■ **TASK REQUIREMENTS**
Pick up the article on astronaut Sunita Williams's second space voyage after its final sentence and continue it.

■ **PROVIDED TEXT**
· · · · · · ·

This Sunday Indian-American astronaut Sunita Williams took off for her second space voyage. Back home on earth her father, Deepak Pandya, the renowned 80-year-old neuroanatomist, is not that worried this time.
Williams is a 46-year old Naval officer of Indian and Slovenian origins. Along with her two team members, flight engineers Yuri Malenchenko of the Russian Federal Space Agency and Akihiko Hoshide of the Japan Aerospace Exploration Agency, William took off from the Baikonur Cosmodrome in Kazakhstan to join the Expedition 32 crew aboard the International Space Station coming Tuesday.
Williams embarked upon her first space journey in 2007 and then her father was anxious. This time he says, “Sunita is used to life in a space station.”
He adds, “This time she will be involved in experiments dealing with survival of long-duration flights for distant space travel.”

· · · · · · ·

■ **DATA BELOW**
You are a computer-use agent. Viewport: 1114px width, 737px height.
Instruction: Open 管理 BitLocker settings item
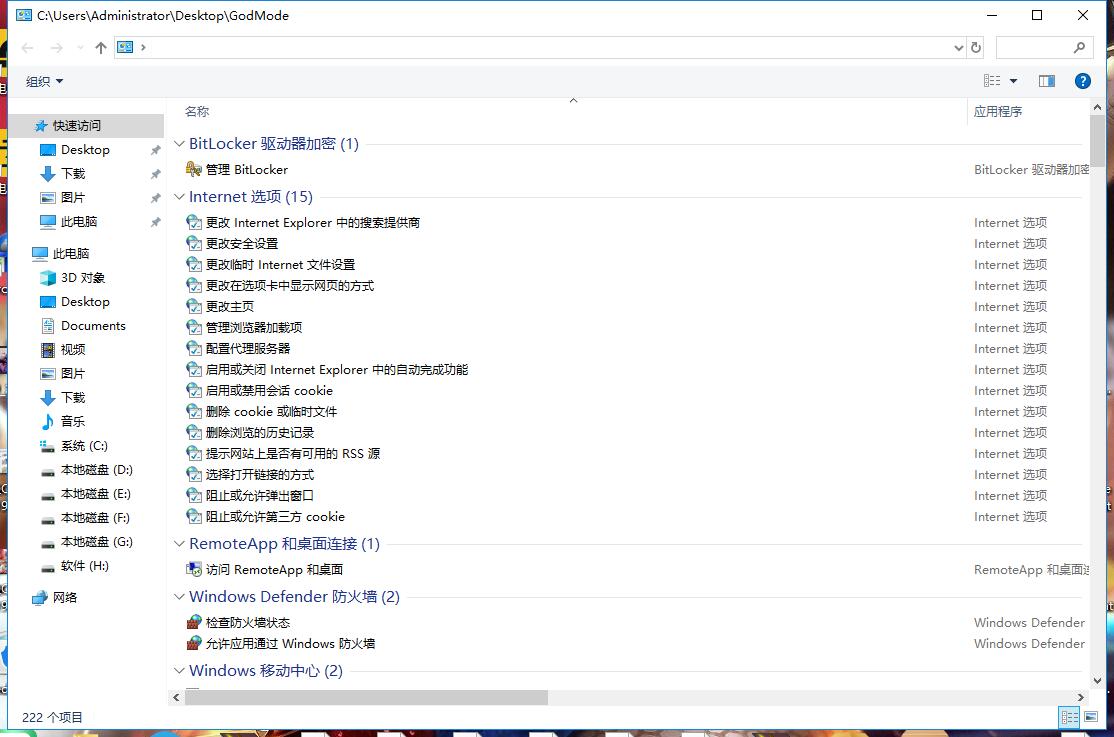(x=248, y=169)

· · · · · · ·

■ **ANSWER SECTION**
Pandya is referring to the two month long work of both groups of astronauts together in which they are expected to conduct over 30 scientific missions with about 240 experiments during their stay aboard the ISS.
The experiments conducted by the astronauts would involve a diverse range and fields they would be dealing with includes healthcare, nanotechnology, Earth science, Chemistry, space travel, humans in space, space exploration and sundry others.
Williams and her two fellow astronomers would be joining three Russian astronauts who have been in orbit since May. After two months of work, the Russian group would return to earth while Williams’ group would enter earth in November.
Williams holds three records for a female space traveler – longest spaceflight (195 days), number of spacewalks (four) and total time spent on spacewalks (29 hours and 17 minutes).
Williams is a flight engineer on the station’s Expedition 32 crew and will take over as commander of Expedition 33 on reaching the space station.
It was recently reported that Williams, married to US police officer Michael J Williams for more than 20 years, is considering adoption. The couple were reported to be thinking about adopting a child from Ahmedabad, Gujarat, from where her father hails.
When asked to confirm this news, Pandya said, “She has been thinking to adopt a child for some time. But first, she has to accomplish her present mission.”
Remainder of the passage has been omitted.